Advocate General's opinion
As a precursor to the ECJ's final decision, Advocate General Wahl (AG) recently gave his opinion that 'establishment' means the local employment unit to which the workers made redundant are assigned to carry out their duties and therefore contrary to the EAT's decision, the European Directive does not require that the number of dismissals in all of the employer's sites are aggregated to determine whether the threshold for collective redundancy consultation is met.
However, the AG held that neither does the Directive preclude this treatment. It is open to each member state to provide a greater level of protection, if it chooses to do so, as long as this would be to the benefit of all workers and as such it is for national courts to determine exactly how each local employment unit is constituted depending on the particular facts of the case.
What does this mean for employers?
While the AG's opinion is helpful for employers and suggests a move back to the pre-Woolworths' world, there are still issues left open for the ECJ or the national courts to decide. It also remains to be seen whether the ECJ will follow the Advocate General's opinion, as it is not obliged to do so.

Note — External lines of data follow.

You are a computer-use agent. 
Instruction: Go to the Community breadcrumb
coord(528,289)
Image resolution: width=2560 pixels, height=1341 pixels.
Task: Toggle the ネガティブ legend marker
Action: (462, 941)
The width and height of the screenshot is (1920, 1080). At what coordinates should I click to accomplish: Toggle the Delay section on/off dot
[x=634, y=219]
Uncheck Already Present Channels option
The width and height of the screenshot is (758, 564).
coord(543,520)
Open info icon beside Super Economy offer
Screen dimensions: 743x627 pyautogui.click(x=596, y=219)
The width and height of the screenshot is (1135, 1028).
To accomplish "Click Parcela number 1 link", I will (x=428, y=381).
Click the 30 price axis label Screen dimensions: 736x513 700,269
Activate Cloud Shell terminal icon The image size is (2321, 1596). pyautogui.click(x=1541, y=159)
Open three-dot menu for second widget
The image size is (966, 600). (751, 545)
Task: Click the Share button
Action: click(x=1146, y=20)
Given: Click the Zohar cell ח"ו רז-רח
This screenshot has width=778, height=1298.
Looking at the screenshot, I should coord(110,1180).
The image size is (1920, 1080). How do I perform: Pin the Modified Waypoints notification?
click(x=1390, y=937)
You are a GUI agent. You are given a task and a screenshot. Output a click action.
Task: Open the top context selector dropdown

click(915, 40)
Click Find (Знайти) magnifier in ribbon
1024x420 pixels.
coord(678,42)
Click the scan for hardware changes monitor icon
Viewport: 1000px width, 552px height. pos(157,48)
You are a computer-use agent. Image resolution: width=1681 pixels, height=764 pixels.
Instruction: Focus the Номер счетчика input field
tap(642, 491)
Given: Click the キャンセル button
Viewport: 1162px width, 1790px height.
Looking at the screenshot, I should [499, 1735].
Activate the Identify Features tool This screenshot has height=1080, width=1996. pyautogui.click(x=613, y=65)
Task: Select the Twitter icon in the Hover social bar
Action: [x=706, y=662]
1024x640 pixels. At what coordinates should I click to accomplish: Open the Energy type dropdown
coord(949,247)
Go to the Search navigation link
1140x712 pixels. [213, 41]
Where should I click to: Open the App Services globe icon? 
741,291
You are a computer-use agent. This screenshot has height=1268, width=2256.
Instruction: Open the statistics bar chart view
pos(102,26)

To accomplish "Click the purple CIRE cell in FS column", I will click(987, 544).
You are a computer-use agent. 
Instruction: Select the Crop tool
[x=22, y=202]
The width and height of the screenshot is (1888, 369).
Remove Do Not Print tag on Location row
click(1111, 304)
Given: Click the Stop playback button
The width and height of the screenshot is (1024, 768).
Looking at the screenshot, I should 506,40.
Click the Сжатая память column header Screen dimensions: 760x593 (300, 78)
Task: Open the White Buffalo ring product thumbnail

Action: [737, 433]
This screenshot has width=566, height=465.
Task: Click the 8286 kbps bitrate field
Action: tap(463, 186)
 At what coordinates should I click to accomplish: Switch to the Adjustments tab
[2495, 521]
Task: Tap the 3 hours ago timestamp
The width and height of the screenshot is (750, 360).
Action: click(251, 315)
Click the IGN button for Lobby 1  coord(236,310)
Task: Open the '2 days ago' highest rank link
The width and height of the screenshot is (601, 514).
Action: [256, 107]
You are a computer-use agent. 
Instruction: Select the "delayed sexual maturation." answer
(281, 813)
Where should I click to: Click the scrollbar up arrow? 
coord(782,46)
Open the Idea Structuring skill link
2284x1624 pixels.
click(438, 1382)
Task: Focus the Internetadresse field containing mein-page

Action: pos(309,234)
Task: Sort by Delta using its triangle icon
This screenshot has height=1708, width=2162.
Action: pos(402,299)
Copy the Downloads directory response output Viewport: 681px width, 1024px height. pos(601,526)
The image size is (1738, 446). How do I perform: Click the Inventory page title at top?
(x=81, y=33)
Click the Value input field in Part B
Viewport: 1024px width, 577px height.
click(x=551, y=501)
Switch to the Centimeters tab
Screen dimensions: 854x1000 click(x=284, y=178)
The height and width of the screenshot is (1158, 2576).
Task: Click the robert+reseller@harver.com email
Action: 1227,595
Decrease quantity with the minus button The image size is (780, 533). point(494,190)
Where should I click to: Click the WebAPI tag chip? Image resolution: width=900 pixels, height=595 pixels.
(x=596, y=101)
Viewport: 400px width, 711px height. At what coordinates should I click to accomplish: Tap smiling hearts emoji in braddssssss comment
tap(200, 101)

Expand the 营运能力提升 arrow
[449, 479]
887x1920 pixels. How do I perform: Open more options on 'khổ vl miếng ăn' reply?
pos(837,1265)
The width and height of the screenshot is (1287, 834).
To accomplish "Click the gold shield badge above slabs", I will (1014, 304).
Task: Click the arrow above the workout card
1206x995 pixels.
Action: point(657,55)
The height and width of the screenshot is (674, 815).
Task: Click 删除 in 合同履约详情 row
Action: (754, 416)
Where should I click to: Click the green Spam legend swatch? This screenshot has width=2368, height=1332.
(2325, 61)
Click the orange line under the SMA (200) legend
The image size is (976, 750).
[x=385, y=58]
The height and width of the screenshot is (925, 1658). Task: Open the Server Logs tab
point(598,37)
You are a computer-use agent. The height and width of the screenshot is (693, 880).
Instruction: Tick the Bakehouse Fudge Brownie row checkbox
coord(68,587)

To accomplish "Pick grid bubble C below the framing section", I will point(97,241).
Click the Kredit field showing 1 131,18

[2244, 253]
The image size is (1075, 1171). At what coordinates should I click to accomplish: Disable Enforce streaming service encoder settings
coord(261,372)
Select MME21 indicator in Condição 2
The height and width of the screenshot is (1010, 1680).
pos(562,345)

The ECJ is expected to deliver its decision later in the year. In the meantime, prudent employers will continue to take a cautious approach and aggregate the numbers of redundant employees across all their different sites when deciding whether or not the collective redundancy obligations are triggered.
This document is for informational purposes only and does not constitute legal advice. It is recommended that specific professional advice is sought before acting on any of the information given.